It sounds pretty simple, but so far I have been unsuccessful. Given the size of the collection I'm working with (~30GB), I've been trying to use the aggregate framework as follows:
sample_1 = collection.aggregate(
[
{'$group':
{
'_id': '$hgvs_id',
#'sample_id' : {"addToSet": '$hgvs_id'},
'matchedDocuments':
{'$push':
{
'id': '$_id',
'sample_name': "$sample_id",
'hgvs_ids': "$hgvs_id"
}
},
}
},
{'$match': {
"$and": [
{'matchedDocuments': {"$elemMatch": {'sample_name': 'ABC'}}},
# Some other operation????
]
}
}
]) #, allowDiskUse=True) may be needed
This returns (understandably) all the hgvs_id's having sample_id equal ABC. Any leads would be more than appreciated.

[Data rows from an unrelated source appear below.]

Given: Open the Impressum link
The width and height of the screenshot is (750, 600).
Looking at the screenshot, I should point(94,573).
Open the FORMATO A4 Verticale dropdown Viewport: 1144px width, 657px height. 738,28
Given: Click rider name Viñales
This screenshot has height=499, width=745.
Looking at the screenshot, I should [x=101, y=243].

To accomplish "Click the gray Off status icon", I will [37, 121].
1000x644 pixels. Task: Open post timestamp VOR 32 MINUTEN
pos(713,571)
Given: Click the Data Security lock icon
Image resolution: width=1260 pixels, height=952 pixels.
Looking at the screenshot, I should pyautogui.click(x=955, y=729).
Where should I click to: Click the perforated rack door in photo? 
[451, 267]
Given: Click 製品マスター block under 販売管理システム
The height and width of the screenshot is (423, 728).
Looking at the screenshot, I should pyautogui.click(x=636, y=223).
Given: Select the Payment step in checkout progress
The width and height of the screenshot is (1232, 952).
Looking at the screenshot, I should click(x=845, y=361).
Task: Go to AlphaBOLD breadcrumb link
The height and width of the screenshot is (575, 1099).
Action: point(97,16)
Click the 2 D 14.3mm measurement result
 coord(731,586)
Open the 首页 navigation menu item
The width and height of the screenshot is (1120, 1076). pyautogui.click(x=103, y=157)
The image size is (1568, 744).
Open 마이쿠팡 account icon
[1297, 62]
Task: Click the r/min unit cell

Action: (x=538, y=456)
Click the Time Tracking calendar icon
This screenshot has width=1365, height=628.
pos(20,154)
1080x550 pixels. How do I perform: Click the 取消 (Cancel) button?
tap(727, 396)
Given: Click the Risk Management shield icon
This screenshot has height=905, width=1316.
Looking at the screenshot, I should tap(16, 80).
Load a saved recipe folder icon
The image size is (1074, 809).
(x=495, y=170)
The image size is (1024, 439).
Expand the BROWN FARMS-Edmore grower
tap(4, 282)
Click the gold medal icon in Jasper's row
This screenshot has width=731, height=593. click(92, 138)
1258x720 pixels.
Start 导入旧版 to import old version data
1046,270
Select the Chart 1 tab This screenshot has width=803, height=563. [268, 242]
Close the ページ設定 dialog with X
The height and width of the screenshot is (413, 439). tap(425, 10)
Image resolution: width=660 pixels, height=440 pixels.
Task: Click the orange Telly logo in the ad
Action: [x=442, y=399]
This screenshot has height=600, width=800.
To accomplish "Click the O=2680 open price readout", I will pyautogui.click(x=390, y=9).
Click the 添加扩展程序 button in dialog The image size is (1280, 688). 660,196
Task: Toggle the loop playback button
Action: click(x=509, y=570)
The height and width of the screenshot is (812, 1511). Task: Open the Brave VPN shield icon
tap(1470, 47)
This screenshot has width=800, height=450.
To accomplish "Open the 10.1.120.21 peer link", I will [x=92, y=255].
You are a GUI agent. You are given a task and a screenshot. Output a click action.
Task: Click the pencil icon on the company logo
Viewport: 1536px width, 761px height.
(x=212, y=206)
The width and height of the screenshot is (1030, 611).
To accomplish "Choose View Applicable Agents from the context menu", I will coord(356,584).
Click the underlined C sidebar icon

If it's the only sample_id in the "set" of grouped values then the $size will be one:
With MongoDB 3.4 you can use $in in combination:
[
{ "$group": {
"_id": "$hgvs_id",
"samples": { "$addToSet": "$sample_id" }
}},
{ "$redact": {
"$cond": {
"if": {
"$and": [
{ "$in": [ "ABC", "$samples" ] },
{ "$eq": [ { "$size": "$samples" }, 1 ] }
]
},
"then": "$$KEEP",
"else": "$$PRUNE"
}
}}
]
Otherwise use $setIntersection which is just a little longer in syntax:
[
{ "$group": {
"_id": "$hgvs_id",
"samples": { "$addToSet": "$sample_id" }
}},
{ "$redact": {
"$cond": {
"if": {
"$and": [
{ "$eq": [ { "$size": { "$setIntersection": [ "$samples", ["ABC"] ] } }, 1 ] },
{ "$eq": [ { "$size": "$samples" }, 1 ] }
]
},
"then": "$$KEEP",
"else": "$$PRUNE"
}
}}
]
Or probably in the simplest form for all versions supporting aggregation anyway:
{ "$group": {
"_id": "$hgvs_id",
"samples": { "$addToSet": "$sample_id" }
}},
{ "$match": {
"$and": [{ "samples": "ABC" },{ "samples": { "$size": 1 } }]
}}
]
The same principle applies to any number of arguments in that the "set" produced much much the size of the arguments given as well as containing the specific value.